# TO DO:
A copy is needed of each line in the records that has the word "pixel".

[[ RECORD EXCERPTS, beginning ]]

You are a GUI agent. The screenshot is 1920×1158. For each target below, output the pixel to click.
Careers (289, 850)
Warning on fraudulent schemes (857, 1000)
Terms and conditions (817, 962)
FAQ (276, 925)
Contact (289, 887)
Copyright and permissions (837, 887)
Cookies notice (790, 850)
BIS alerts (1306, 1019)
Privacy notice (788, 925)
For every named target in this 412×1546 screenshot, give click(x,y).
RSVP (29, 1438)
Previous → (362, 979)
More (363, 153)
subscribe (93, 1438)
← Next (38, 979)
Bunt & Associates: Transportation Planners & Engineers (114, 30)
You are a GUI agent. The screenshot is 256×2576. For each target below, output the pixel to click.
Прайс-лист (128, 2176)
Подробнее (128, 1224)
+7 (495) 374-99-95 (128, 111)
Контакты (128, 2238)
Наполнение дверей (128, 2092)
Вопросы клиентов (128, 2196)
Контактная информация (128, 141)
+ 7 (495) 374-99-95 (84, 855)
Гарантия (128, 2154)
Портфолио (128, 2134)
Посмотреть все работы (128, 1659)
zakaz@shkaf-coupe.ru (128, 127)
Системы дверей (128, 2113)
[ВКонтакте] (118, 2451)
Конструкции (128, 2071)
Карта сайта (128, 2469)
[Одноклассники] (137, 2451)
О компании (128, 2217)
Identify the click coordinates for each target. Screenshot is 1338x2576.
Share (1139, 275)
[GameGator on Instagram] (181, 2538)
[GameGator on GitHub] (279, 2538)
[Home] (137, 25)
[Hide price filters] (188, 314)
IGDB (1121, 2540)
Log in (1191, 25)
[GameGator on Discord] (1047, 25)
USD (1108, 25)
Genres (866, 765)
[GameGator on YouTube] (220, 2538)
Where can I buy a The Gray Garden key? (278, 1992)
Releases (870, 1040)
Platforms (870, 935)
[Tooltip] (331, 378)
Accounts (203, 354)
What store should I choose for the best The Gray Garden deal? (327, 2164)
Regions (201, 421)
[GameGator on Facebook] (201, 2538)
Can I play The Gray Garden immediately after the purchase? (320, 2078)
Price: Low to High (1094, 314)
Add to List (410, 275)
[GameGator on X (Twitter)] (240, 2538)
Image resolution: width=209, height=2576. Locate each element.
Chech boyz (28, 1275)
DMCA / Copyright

[[ RECORD EXCERPTS, end ]]

# YOUR RESPONSE:
You are a GUI agent. The screenshot is 1920×1158. For each target below, output the pixel to click.
You are a GUI agent. The screenshot is 256×2576. For each target below, output the pixel to click.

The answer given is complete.